Ailleurs, le Brésil, l’Inde, les États-Unis et l’Estonie ont expérimenté le vote électronique.

En 2014, la Namibie est devenue le premier pays africain à adopter des machines à voter électroniques. Bien que le système ait été sujet à des problèmes techniques, les machines ont été réutilisées lors de l'élection présidentielle de 2019 en Namibie.

Qu'en est-il de son utilisation abusive par les gouvernements ?

A la lumière du déclin démocratique de certains pays et régions que j'ai mentionné précédemment, nous avons vu un certain nombre de gouvernements restreindre l'accès à Internet de leurs citoyens pour les empêcher de s'organiser, de se mobiliser ou même de discuter de leurs griefs avec leurs dirigeants.
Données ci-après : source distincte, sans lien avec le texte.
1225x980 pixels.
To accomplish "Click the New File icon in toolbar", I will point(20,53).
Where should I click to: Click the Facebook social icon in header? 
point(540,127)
Depuis les années 2000, l'Éthiopie, a régulièrement restreint l'accès à l'internet et a censuré à de nombreuses reprises des contenus en ligne. Son gouvernement utilise également Internet comme outil de surveillance. Le Centre éthiopien pour l'avancement des droits et de la démocratie déclare que l'accès à l'internet reste inégal et coûteux.

En République démocratique du Congo, il y a eu plusieurs coupures d'internet avant les élections présidentielles de décembre 2018. Mais même lorsque l'internet fonctionne, il n'est pas très accessible. Dans un pays de plus de 70 millions d'habitants, seulement 22,9 % étaient connectés au début de l'année 2023. Cela est dû à une infrastructure insuffisante et à des coûts d'accès élevés.

Qu'est-ce qui doit changer ?

Les dirigeants africains doivent se rappeler qu'une élection n'est pas toujours synonyme d'une démocratie saine, même si elle donne aux citoyens la possibilité de choisir et d'évaluer leurs dirigeants. Adopter une attitude positive à l'égard de la technologie contribuera à renforcer la démocratie.

L'attitude, bien sûr, ne suffira pas. Les autorités doivent créer des conditions sociales, politiques et économiques propices à l'accès de tous aux avantages du numérique. Cela nécessitera une volonté politique, des acteurs qualifiés ayant une compréhension générale des technologies de base, une infrastructure adéquate en matière de technologies de l'information et de la communication, des données abordables et une législation.

Cet accès et cette technologie doivent ensuite être mis à profit pour introduire des méthodes de vote modernes.